> [Your instructions]:
Transcribe exactly the stretch of lines beginning at the one containing "315x231 pixels. At" and closing with the last line of the entries below. Omit images.

(Screenshot grounding data)
--- START ---

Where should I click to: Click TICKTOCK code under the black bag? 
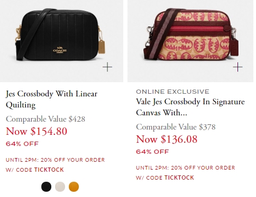click(49, 170)
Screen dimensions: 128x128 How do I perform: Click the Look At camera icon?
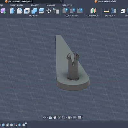pyautogui.click(x=50, y=117)
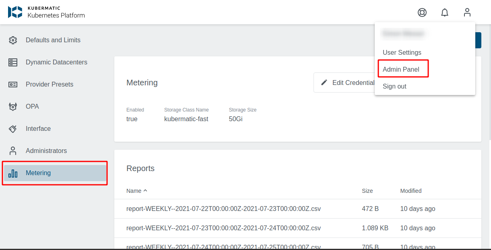Screen dimensions: 491x250
Task: Select the Administrators person icon
Action: (x=12, y=151)
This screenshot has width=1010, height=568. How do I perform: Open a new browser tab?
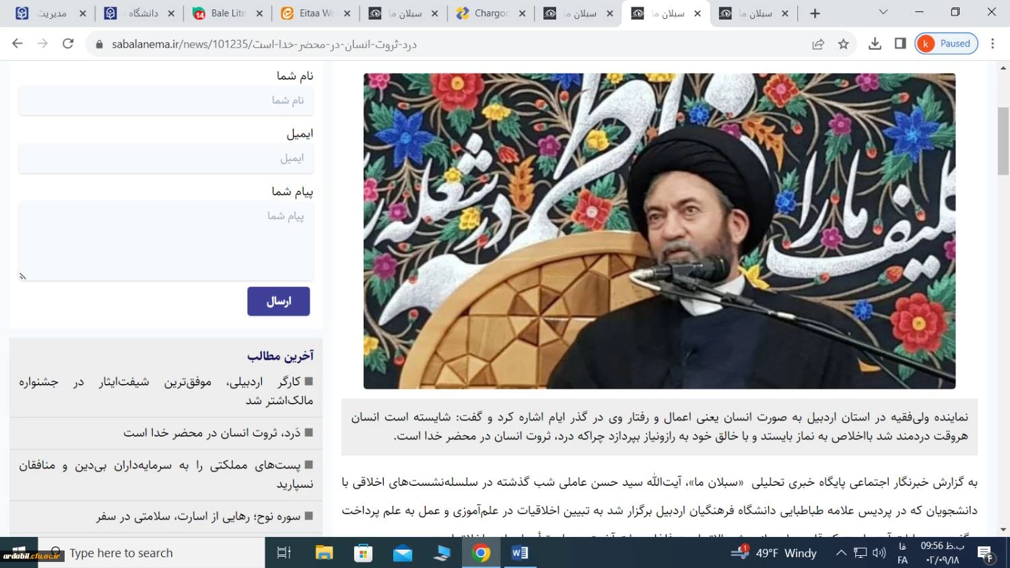tap(815, 13)
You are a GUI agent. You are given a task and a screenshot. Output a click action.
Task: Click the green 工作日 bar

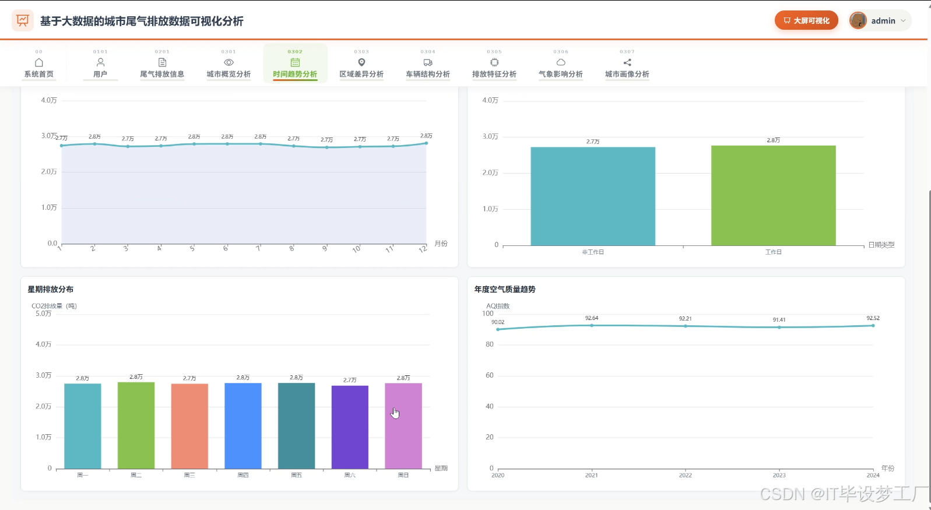pos(773,195)
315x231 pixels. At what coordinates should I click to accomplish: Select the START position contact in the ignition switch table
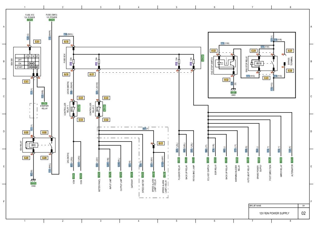click(x=33, y=67)
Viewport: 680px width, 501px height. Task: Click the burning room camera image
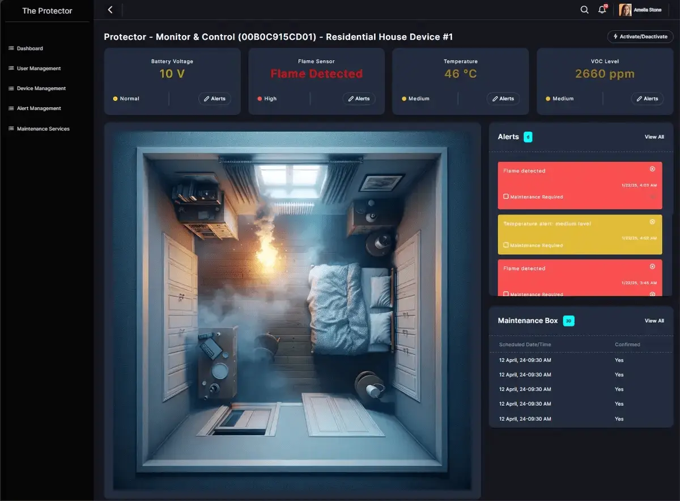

--- END ---

> [Your response]:
315x231 pixels. At what coordinates should I click to accomplish: Select the START position contact in the ignition switch table
click(x=33, y=67)
Viewport: 680px width, 501px height. Task: Click the burning room camera image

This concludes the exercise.